Top of Material for this task
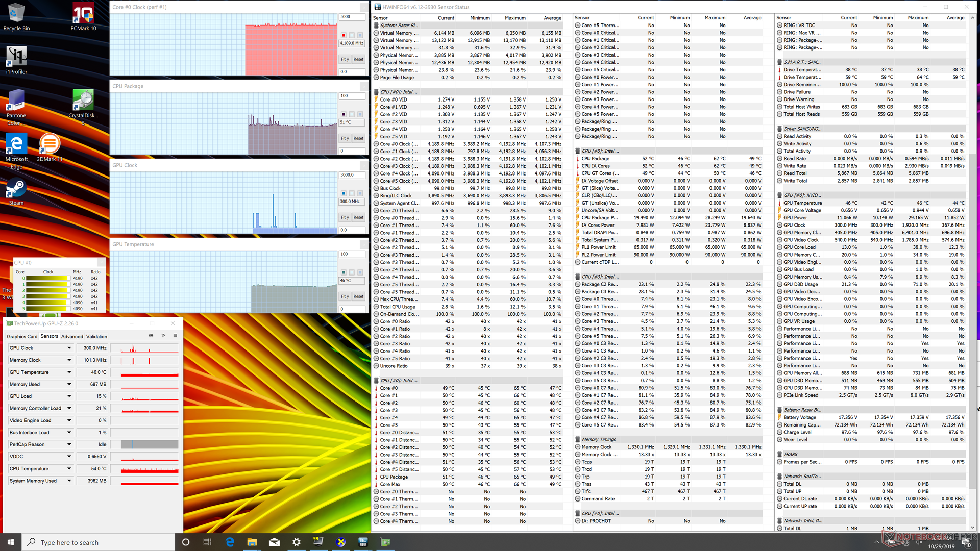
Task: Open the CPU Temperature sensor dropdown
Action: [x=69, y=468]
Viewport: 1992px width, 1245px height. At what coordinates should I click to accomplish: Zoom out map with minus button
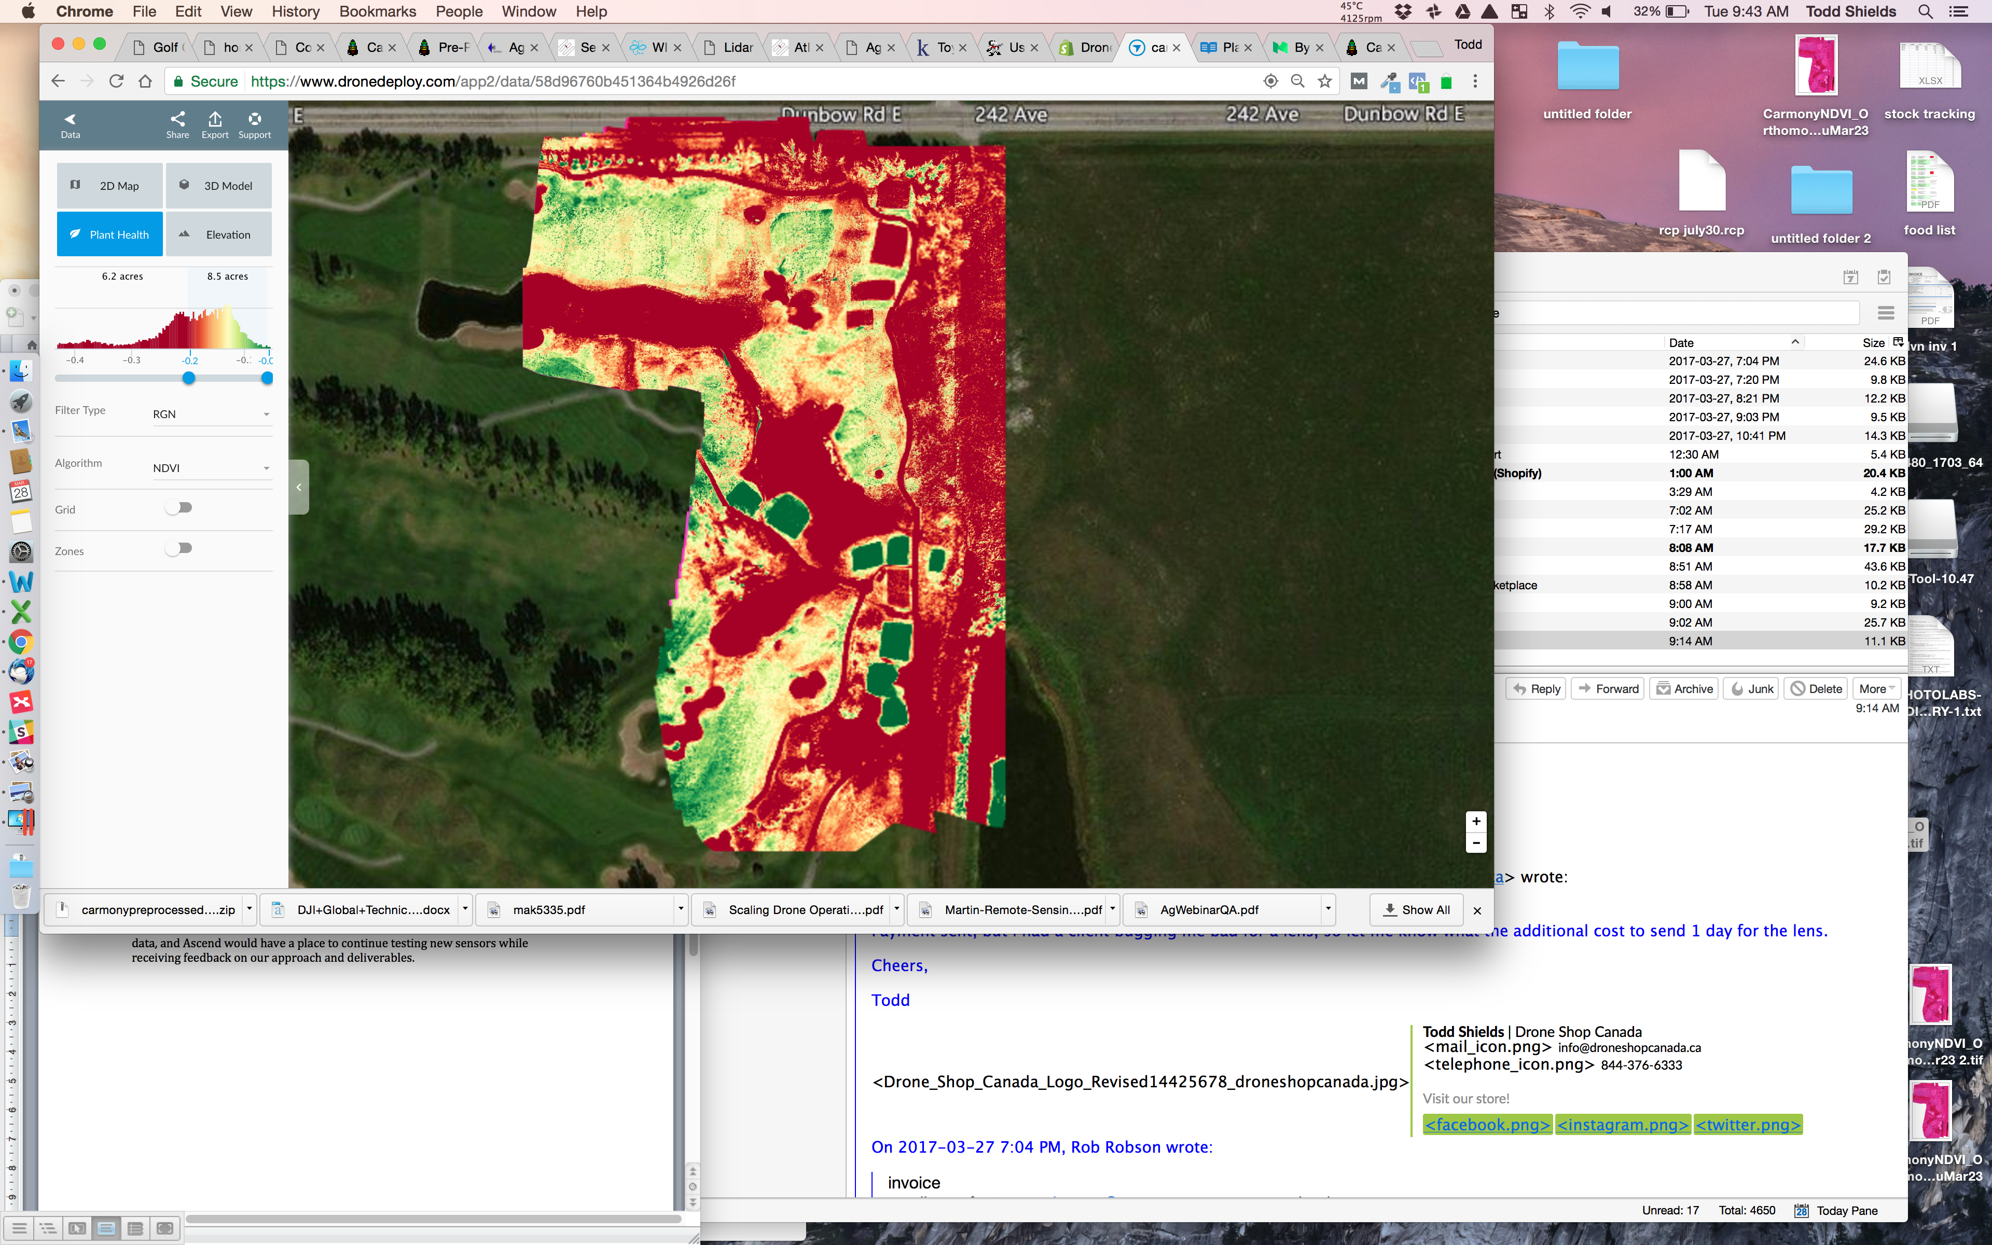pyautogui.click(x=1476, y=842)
Bottom of Material for this task
Top of Material for this task
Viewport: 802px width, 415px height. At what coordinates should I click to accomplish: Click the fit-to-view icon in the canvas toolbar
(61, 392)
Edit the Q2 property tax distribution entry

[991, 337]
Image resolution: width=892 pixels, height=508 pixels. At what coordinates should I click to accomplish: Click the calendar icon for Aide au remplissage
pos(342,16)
Bottom of Material for this task
Top of Material for this task
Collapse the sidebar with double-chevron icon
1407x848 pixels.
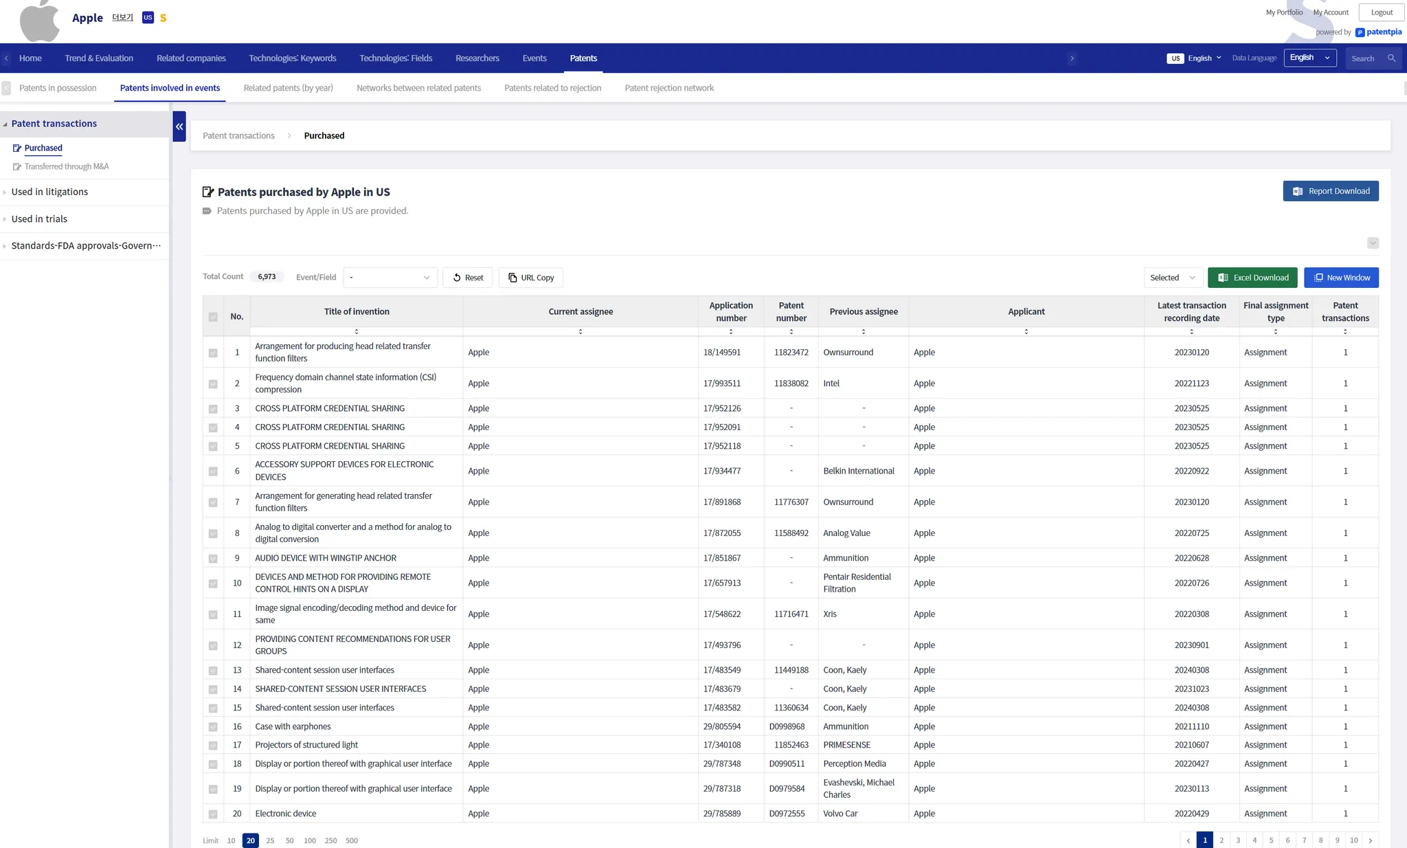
Bottom of Material for this task
* Exercise brief *
The expected output is exactly the lines of the listing above between the line holding "Collapse the sidebar with double-chevron icon" and the line holding "1407x848 pixels.", inclusive.

* Response below *
Collapse the sidebar with double-chevron icon
1407x848 pixels.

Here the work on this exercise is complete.